──────── LEESTEKST ────────
Verslag vergadering Commissie voor Leefmilieu, Natuur, Ruimtelijke Ordening, Energie en Dierenwelzijn
Verslag
De heer Vandaele heeft het woord.
Voorzitter, ik heb de polders en de graslanden daar al een tijdje verwaarloosd, dus het wordt tijd dat we toch weer eens kijken hoe het daar zit. Minister, wat stel ik vast? Dat na opeenvolgende jaren van abnormale droogte in de polders de broedvogels ook in 2017 een rampzalig broedseizoen hebben gekend. Dat is redelijk algemeen zo in de polders: in de regio’s Oostende-Oudenburg, Blankenberge en Knokke-Damme. Er is dus echt een verdroging, met gevolgen voor die broedvogels.
Dat kon deels worden gecompenseerd door het plaatsen van pompen op zonne-energie in een aantal gebieden waar dat echt heel belangrijk is. Daardoor kon dan het waterpeil plaatselijk worden verhoogd, maar dat is natuurlijk een beetje een druppel op een hete plaat. Er loopt een doctoraatsstudie van de Universiteit Antwerpen, onder leiding van professor Meire, met name met betrekking tot de Uitkerkse Polder. Dat onderzoek bevestigt de ernst van het probleem. Het grondwaterpeil in poldernatuurgebied staat op een historisch laag peil, van 1,60 meter onder het maaiveld, las ik. Ik kon het bijna niet geloven, maar als geleerde heren dat zo zeggen, dan zal dat kloppen. In het beste geval zal het jaren duren om dat weer goed te krijgen, met een risico op een algemene verzilting, want dat heb je natuurlijk ook, zeker aan de kust: op het moment dat het grondwaterpeil, het zoet water daar in gevaar komt, dan komt daar zout water voor in de plaats. Dat is toch wel een belangrijke bedreiging, ook voor de landbouw. Het is misschien goed om dat er meteen bij te zeggen.
────────
OPDRACHTEN.
[1] Hoe diep onder het maaiveld staat het grondwaterpeil in poldernatuurgebied volgens het verslag?
[2] Schrijf uit het verslag letterlijk het deel over dat begint bij de woorden met "Verslag vergadering Commissie" en eindigt met "voor die broedvogels.".
──────── FRAGMENT UIT DATASET ────────
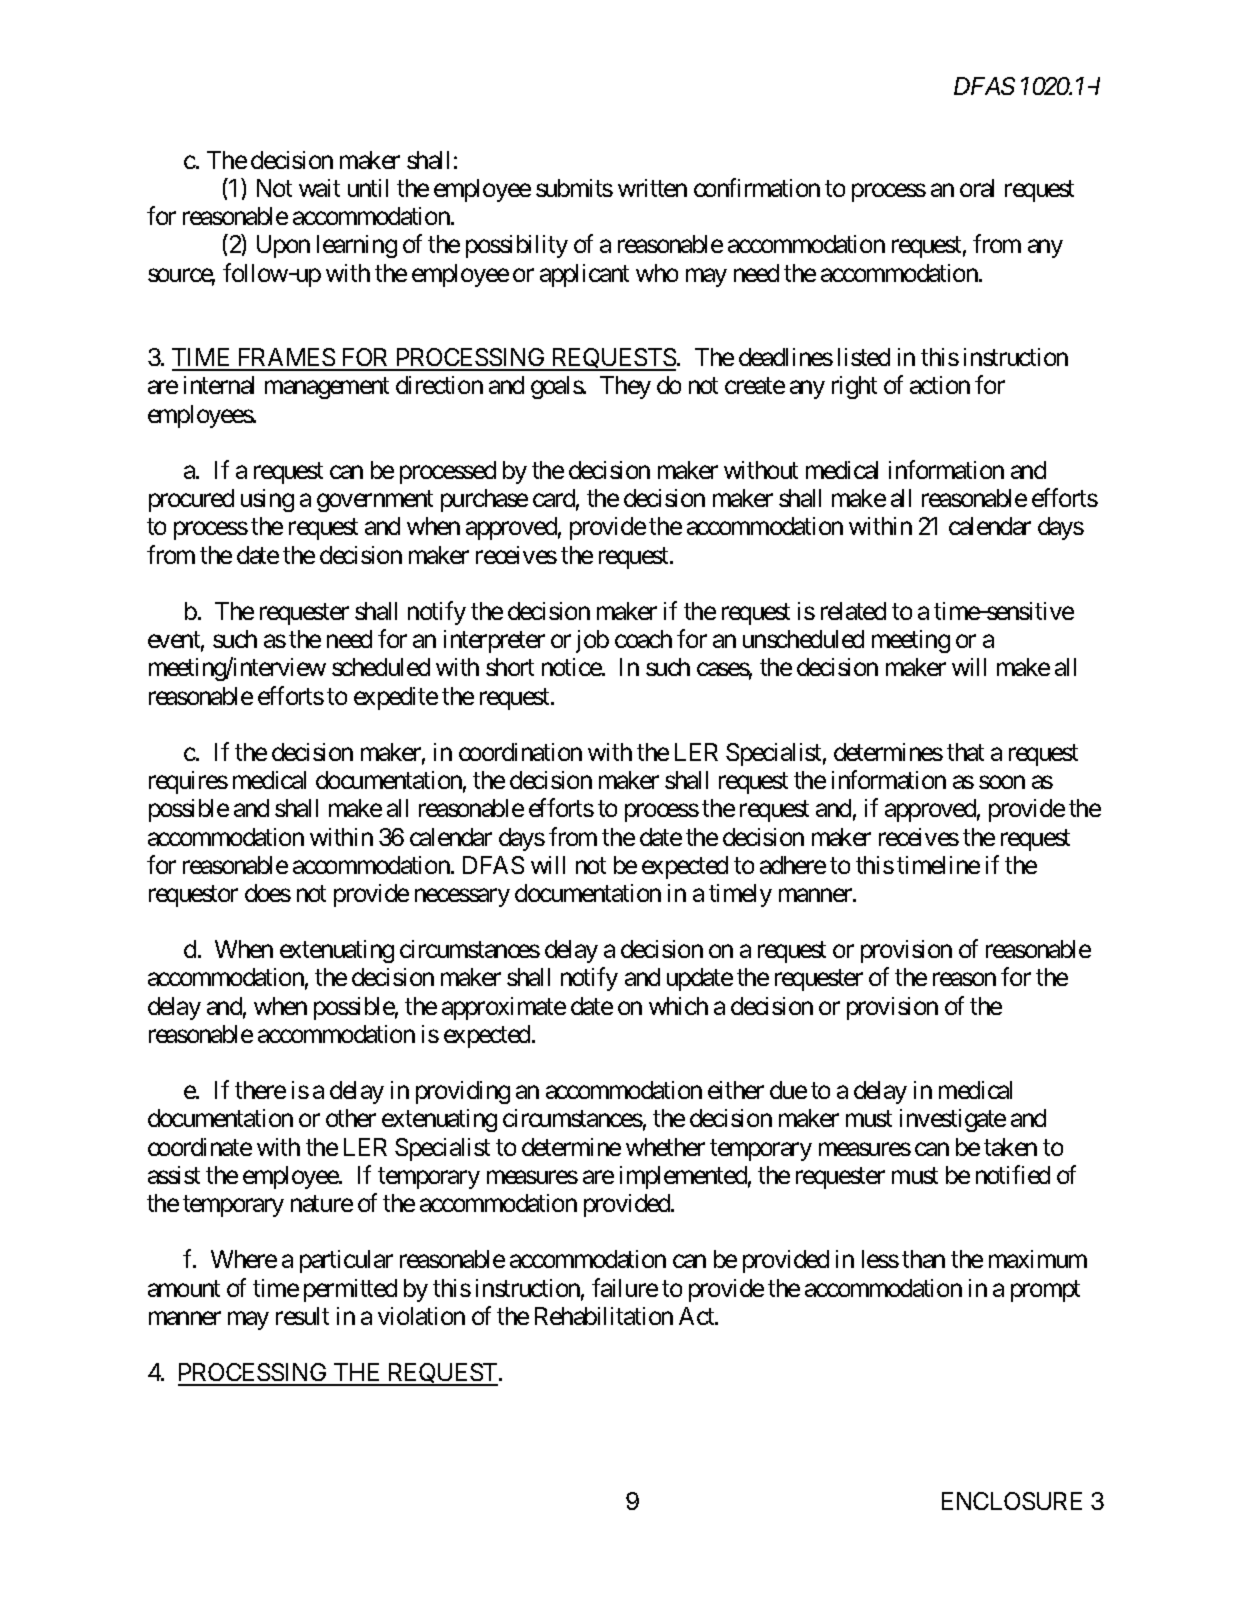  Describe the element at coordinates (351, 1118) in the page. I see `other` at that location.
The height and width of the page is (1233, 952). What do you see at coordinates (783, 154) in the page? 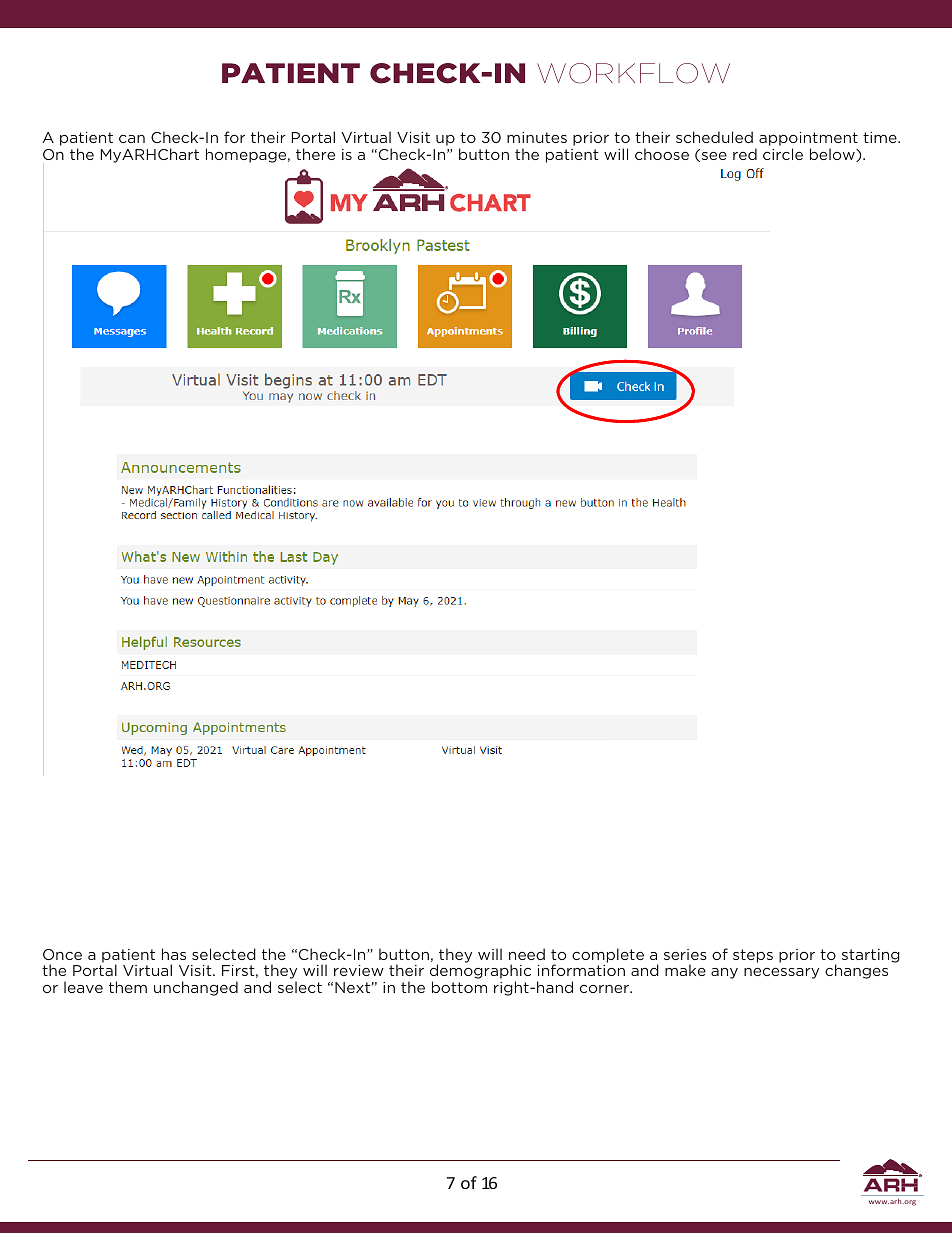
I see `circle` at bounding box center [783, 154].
────────
ANTWOORDEN.
[1] Op 1,60 meter onder het maaiveld.

[2]
Verslag vergadering Commissie voor Leefmilieu, Natuur, Ruimtelijke Ordening, Energie en Dierenwelzijn
Verslag
De heer Vandaele heeft het woord.
Voorzitter, ik heb de polders en de graslanden daar al een tijdje verwaarloosd, dus het wordt tijd dat we toch weer eens kijken hoe het daar zit. Minister, wat stel ik vast? Dat na opeenvolgende jaren van abnormale droogte in de polders de broedvogels ook in 2017 een rampzalig broedseizoen hebben gekend. Dat is redelijk algemeen zo in de polders: in de regio’s Oostende-Oudenburg, Blankenberge en Knokke-Damme. Er is dus echt een verdroging, met gevolgen voor die broedvogels.